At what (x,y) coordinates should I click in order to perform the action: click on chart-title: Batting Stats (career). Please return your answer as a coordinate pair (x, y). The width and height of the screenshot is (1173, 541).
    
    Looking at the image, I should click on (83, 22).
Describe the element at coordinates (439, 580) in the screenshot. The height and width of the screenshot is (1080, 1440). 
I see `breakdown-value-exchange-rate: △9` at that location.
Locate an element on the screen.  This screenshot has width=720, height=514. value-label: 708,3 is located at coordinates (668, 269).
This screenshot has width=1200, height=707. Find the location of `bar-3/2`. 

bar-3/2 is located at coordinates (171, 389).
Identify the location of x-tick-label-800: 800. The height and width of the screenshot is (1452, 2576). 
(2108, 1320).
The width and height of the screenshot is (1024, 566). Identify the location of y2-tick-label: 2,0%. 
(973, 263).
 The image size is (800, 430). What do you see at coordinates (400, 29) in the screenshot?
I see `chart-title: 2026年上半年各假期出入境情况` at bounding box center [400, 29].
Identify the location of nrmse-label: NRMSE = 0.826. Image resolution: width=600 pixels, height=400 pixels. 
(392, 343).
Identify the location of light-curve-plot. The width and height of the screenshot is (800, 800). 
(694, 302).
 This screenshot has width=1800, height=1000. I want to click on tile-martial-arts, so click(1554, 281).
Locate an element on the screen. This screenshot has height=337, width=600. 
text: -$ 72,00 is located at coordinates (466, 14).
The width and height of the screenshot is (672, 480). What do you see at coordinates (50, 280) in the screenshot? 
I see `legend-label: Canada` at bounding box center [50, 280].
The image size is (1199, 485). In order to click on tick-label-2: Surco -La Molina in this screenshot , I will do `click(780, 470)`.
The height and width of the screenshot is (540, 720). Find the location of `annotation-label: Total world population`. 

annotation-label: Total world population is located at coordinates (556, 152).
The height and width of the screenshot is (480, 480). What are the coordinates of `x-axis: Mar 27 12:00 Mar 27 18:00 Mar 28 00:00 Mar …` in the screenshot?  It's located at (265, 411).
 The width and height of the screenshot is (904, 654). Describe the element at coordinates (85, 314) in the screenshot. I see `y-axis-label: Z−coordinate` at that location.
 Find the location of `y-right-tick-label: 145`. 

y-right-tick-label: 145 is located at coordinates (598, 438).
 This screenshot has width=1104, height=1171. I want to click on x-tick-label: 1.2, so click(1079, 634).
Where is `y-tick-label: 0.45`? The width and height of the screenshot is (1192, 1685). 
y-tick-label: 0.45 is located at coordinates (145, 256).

WHAT IS BEING ASKED:
Convert the items from the line with "This screenshot has width=1200, height=707." up to and including the line with "(392, 343)." into a JSON list of strings, one string per line, leaving out blank lines.

SOLUTION TO THE PROBLEM:
[
  "This screenshot has width=1200, height=707. Find the location of `bar-3/2`. ",
  "bar-3/2 is located at coordinates (171, 389).",
  "Identify the location of x-tick-label-800: 800. The height and width of the screenshot is (1452, 2576). ",
  "(2108, 1320).",
  "The width and height of the screenshot is (1024, 566). Identify the location of y2-tick-label: 2,0%. ",
  "(973, 263).",
  " The image size is (800, 430). What do you see at coordinates (400, 29) in the screenshot?",
  "I see `chart-title: 2026年上半年各假期出入境情况` at bounding box center [400, 29].",
  "Identify the location of nrmse-label: NRMSE = 0.826. Image resolution: width=600 pixels, height=400 pixels. ",
  "(392, 343)."
]